The New Jersey father of two, who says he opted to drive to Orlando over concerns that the flights he had booked would be canceled due to the omicron coronavirus variant, is now among a growing number of travelers who are fuming at Virginia officials after getting trapped on Interstate 95 for hours on end following a Monday snowstorm.
"They let you go right into the mess," he told Fox News Digital after making it to Maryland midday Tuesday. "And once you got into that mess, there was no turning back."
Catalano, who was traveling with his wife and two children, ages 7 and 10, says he was just under six hours from his home in northern New Jersey last night when the situation quickly deteriorated.
"We stopped in hotels and there was people shoulder to shoulder laying... I was going to go in there and say, ‘Can we get a cot and go in a conference room?’ You couldn’t even walk into the hotel, the Marriott, there was people laying on the floor shoulder to shoulder," Catalano told Fox News Digital, describing one scene he says he encountered near Quantico, Virginia.
Catalano added that at one point, he went only 31 miles in 12 hours along a stretch of I-95. He is now calling the situation a "complete failure by the entire state of Virginia."
"I don’t know where the management comes from. I don’t know how they are not prepared for something like this," Catalano said. "It wasn’t just black ice. It was this thick layer where my son said, ‘Dad, this would be awesome, I could go ice skating on it’."
"This morning the only way you could get by was the tracks from the regular cars. You still didn’t see plows. And there are just six, eight, 10 inches of snow on the lines in between the lanes, not even touched," he continued.
"I’ve contacted the governor, he finally came out this morning and said he has shelters opening up. It’s a day late and a dollar short," Catalano said after escaping the travel chaos.
And some people are reporting still being stuck Tuesday afternoon.
"We had absolutely no idea what we were going into," Catalano added. "You had all these fancy signs on the highway [saying], ‘Mask up, mask up’, ‘Save lives, mask up.' Turn the signs on and say, ‘Turn around,' you know, ‘50-mile backup,' something."
As of early Tuesday afternoon, the Virginia Department of Transportation (VDOT) says it is still working to reopen a large portion of I-95 and is warning travelers to "expect congestion along major routes."

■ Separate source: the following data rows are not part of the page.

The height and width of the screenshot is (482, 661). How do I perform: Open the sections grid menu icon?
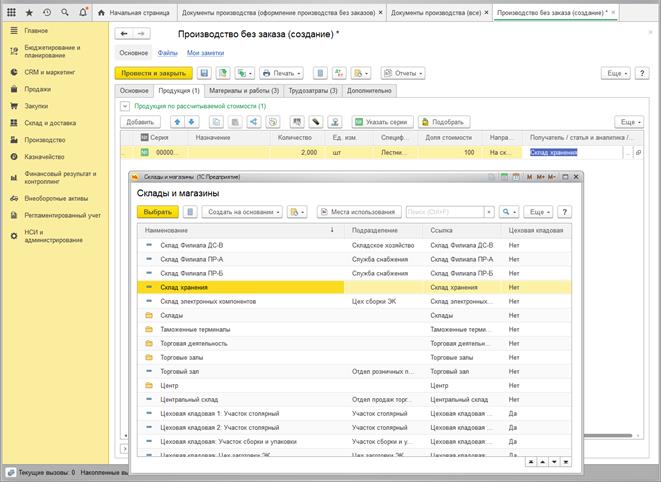coord(9,13)
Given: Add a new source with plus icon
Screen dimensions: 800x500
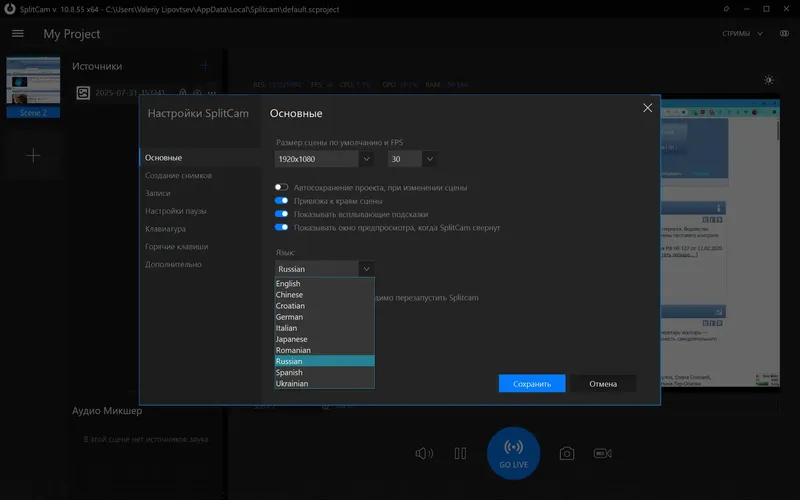Looking at the screenshot, I should 205,66.
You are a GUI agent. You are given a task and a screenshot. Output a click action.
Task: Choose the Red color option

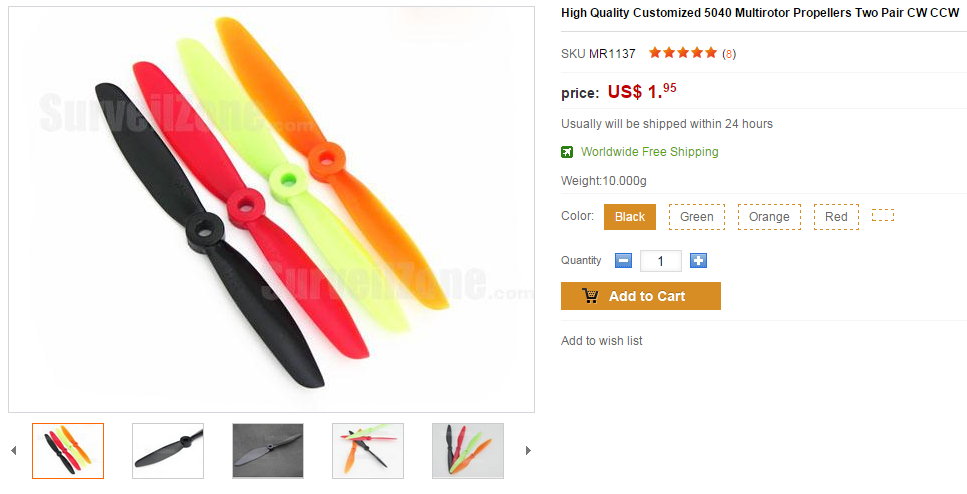[x=836, y=217]
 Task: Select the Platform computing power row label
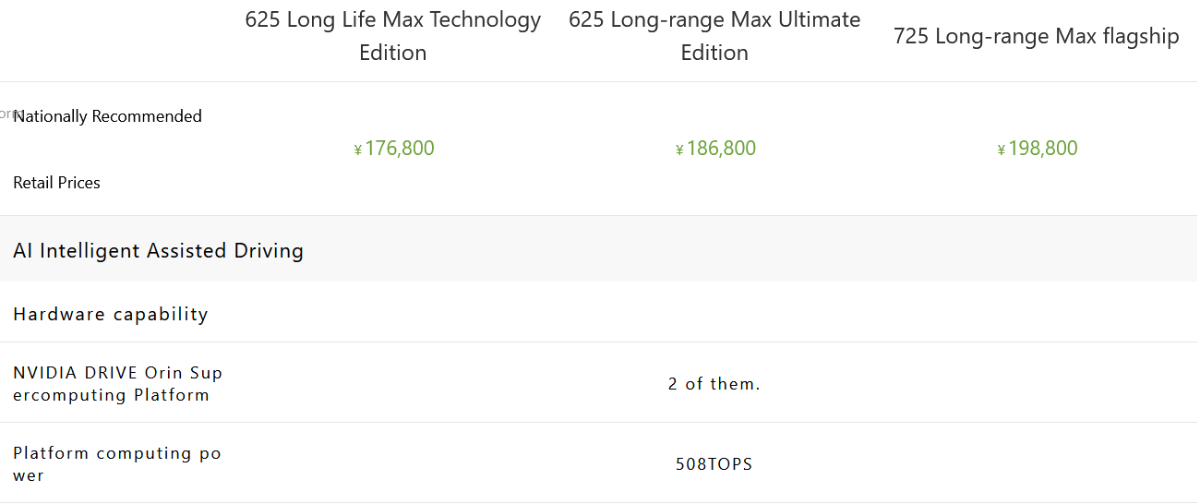pos(117,464)

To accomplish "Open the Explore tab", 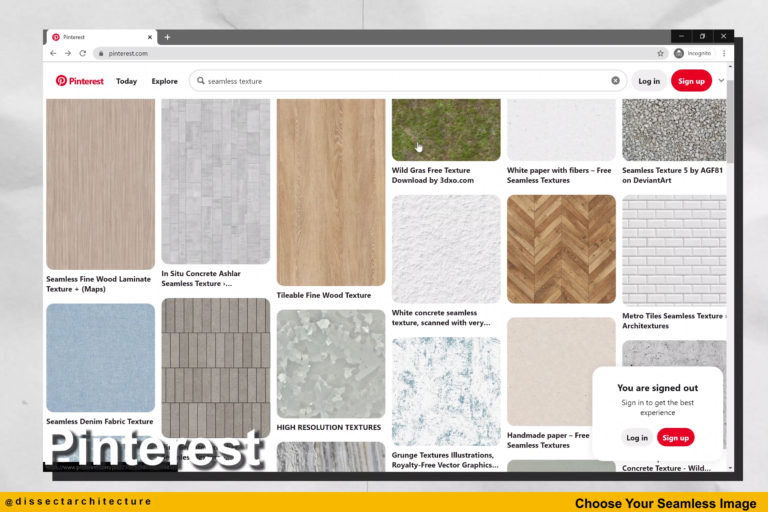I will click(164, 81).
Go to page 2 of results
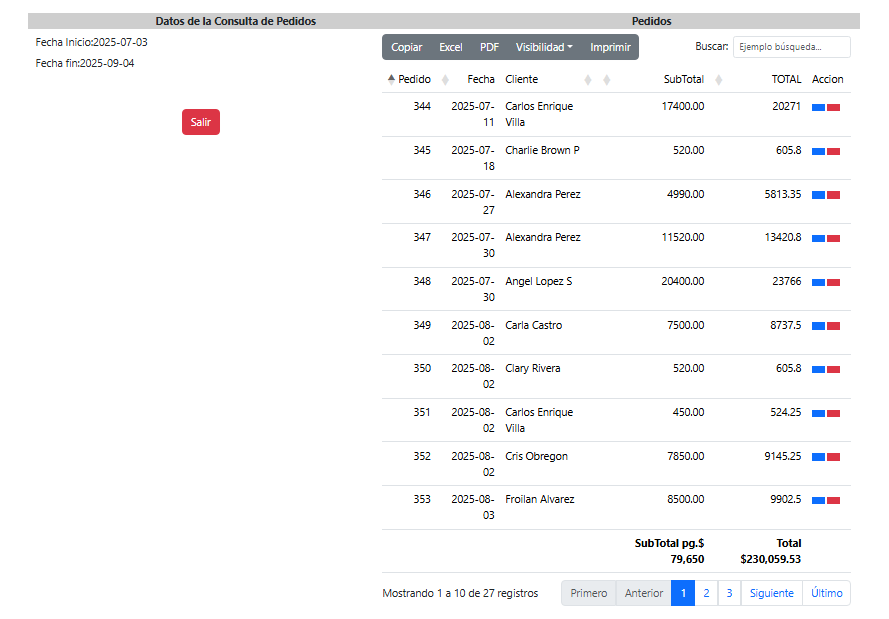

"Work continues to remove disabled vehicles & tractor trailers from the travel lanes," it mentioned in a tweet.
But drivers who claim to have gotten stuck are criticizing the agency.
"How about you clear the way to get people home safe? The more you’re messing things up the more serious the situation is getting. We’ve been stuck 14 hours and counting now and are amongst the lucky ones as we still have water and gas. The longer the worse it’ll get," one user wrote in response to a VDOT Fredericksburg tweet urging stranded drivers to call 911 if they are having a medical emergency.
"Tax dollars at work! 18 hours and counting stuck sb i95," another user griped.
An NBC News meteorologist also accused Virginia officials of not doing enough beforehand.
"Forecast was as accurate as it gets 12 hrs before it started. If I-95 in Virginia doesn’t have the plow/salt capabilities for 8-14" of snow it should have been preemptively closed," Bill Karins wrote.
The Virginia Department of Transportation and the office of Gov. Ralph Northam have not responded to multiple requests by Fox News for comment.
Real-time updates on Google Maps continue to show ongoing traffic-related issues on roads starting on I-95 in Ruther Glen – just north of Richmond – all the way up to exits at the Pentagon.